憧れの先輩を紹介するということ

プライドが高いタイプの新入社員は「先輩が使えない」「できる先輩がいなくて刺激がない」などということがあります。そして、すぐに転職や異動をしようとします。ある日、突然「退職宣言」されることも良くある話なのです。しかも、こういう人に限って、指示されたことは完璧にこなしますが、自分から仕事をつくろうとしない受け身の人間であったり、単に空回りしているだけであるので、タチが悪いのです。この場合には「人」を通じた「刺激」を与えてあげる必要があります。部門を超えて、社内のエース級の人材、いわば「憧れの先輩」を紹介してあげましょう。新入社員の方で「この人に会いたい」という人がいるのであれば、ランチや飲みの席をセッティングします。特にいない場合には、こちらから人選を行い、セッティングをするようにします。会ってくれる先輩には、その新入社員の状況と、どのようなフォローをしてもらいたいのかを簡単に伝えておきます。別に自分の会社の社員でなくてもかまいません。個人的なツテで他社の友人・知人を紹介してもかまわないのです。

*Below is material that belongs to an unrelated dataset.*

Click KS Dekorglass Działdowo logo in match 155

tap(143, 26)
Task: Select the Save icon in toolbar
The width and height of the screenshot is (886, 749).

当日は、できるだけ同席はしないでおきます。同席すると、彼らは緊張して、聞きたいことが聞けなくなってしまいます。言いたいことが言えないからです。もちろん同席を望むのであれば、同席するようにしましょう。そして次の日にでも簡単に「どうだった?」と投げかけを行うとよいでしょう。もちろん協力してくれた人にはお礼の電話かメールを入れておきます。若手社員のうちにこのように凄い先輩とランチを一緒にしたり、飲みの席に同席したりなどして何人となく接していくと、社内や他の会社には、まだまだ自分よりも凄い人がいるということ、また自分自身の至らない部分、人間として小さい部分に気付かされるものなのです。そして自分自身のモチベーションも向上し、自分自身の考え方が良い方向へ進んでいくことでしょう。ぜひ「人」を通じて「刺激」を与えてあげましょう。